— BEGIN Reading text —

Service Leader: Carol Johnson; Music: standard

2010 December 12
Rev. Heather Collins
"The Turn of One's Mind"

"With the turning of the year only weeks away, I have been thinking about turning in general, of songs about turning, or the longing to "return" to some original state of being. Turning, for instance, to a state of greater wholesomeness or integrity. I find myself tempted to join in lamenting the turning of an earlier and better time or era into that which we are currently experiencing in the 21st century, a time full of woes. It is easy to focus on those things "out there" which we can not change, as opposed to that which is within each of our own hearts and minds, congregations and communities which we can and do impact."

Service Leader: Shirley Center; Music: Richard Wilson (piano)

2010 December 19
"Moravian Lovefeast"

This year, Mountain Light's Christmas service is a Moravian Lovefeast, patterned after UUCA's tradition. It will include music, readings, food, and fellowship. The Moravian Lovefeast is a service started by the earliest Christians and dedicated to Christian brotherly love (Agape). It seeks to strengthen bonds and spirit of harmony, goodwill, and congeniality, as well as to promote forgiveness of past disputes. Since food is an integral part of a Moravian Lovefeast, warm Wassail and Christmas cake will be served during the service.

Music will be provided by Mickey Gillmor, playing alto recorder and a member of Lauda Musicam and Windsong; Myra Kibler, playing soprano recorder and a member of Lauda Musicam and the Cherry Log Recorder Ensemble; and Richard Wilson, playing tenor recorder and a member of the Cherry Log Recorder Ensemble where, in addition to recorder, he plays the harpsichord. Mountain Light's musical ensemble will perform English and French carols. Richard Wilson, MLUUC pianist, will also provide traditional piano Christmas music for the service. Christmas-related readings will be by Dave Noel and Ted Woehr.

Service Leader: David Johnson; Music: Mickey Gillmor, Myra Kibler, and Richard Wilson

2010 December 26
Myra Kibler
"What Is of Value?"

After the whew! of Christmas day has been sighed, the expectations of the most significant holiday in the western calendar faced or ducked, the indulgences indulged in, let's gather our thoughts about what of it all we found of value. And not of Christmas only, but of our days in general. What are the best of them? And what might we let go without regret? Let us minister to one another in true UU fashion through our shared stories.

— END Reading text —
— BEGIN Material supplied —

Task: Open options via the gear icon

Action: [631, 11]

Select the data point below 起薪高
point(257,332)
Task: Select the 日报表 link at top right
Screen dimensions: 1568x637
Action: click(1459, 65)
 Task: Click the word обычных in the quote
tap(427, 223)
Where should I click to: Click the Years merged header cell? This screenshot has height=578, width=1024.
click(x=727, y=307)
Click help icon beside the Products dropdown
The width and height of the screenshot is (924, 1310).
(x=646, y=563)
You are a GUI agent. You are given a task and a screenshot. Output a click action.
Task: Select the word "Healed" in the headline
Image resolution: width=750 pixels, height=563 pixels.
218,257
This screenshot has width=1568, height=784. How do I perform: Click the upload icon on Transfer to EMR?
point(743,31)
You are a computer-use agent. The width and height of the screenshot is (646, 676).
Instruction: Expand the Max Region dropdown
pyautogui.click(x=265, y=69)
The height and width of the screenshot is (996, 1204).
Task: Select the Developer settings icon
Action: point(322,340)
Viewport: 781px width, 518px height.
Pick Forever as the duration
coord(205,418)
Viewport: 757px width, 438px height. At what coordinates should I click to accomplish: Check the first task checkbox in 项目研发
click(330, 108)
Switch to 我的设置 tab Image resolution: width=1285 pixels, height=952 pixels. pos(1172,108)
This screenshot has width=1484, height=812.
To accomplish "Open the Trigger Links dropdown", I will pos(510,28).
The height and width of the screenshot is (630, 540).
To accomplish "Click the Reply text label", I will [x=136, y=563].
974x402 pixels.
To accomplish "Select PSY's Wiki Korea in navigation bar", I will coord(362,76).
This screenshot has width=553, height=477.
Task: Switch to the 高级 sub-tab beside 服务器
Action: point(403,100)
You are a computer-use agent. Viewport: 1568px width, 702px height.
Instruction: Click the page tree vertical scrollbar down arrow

— END Material supplied —

**Tasks:**
1. According to the service schedule, what will be served during the Moravian Lovefeast?
2. Arrange the entries as a Markdown table with the columns No. and Line, starting at the first line of the entries and ending at the line containing "(x=646, y=563)". Leave out blank lines.

**Worked answers:**
1. Warm Wassail and Christmas cake.

2.
| No. | Line |
|---|---|
| 1 | Task: Open options via the gear icon |
| 2 | Action: [631, 11] |
| 3 | Select the data point below 起薪高 |
| 4 | point(257,332) |
| 5 | Task: Select the 日报表 link at top right |
| 6 | Screen dimensions: 1568x637 |
| 7 | Action: click(1459, 65) |
| 8 |  Task: Click the word обычных in the quote |
| 9 | tap(427, 223) |
| 10 | Where should I click to: Click the Years merged header cell? This screenshot has height=578, width=1024. |
| 11 | click(x=727, y=307) |
| 12 | Click help icon beside the Products dropdown |
| 13 | The width and height of the screenshot is (924, 1310). |
| 14 | (x=646, y=563) |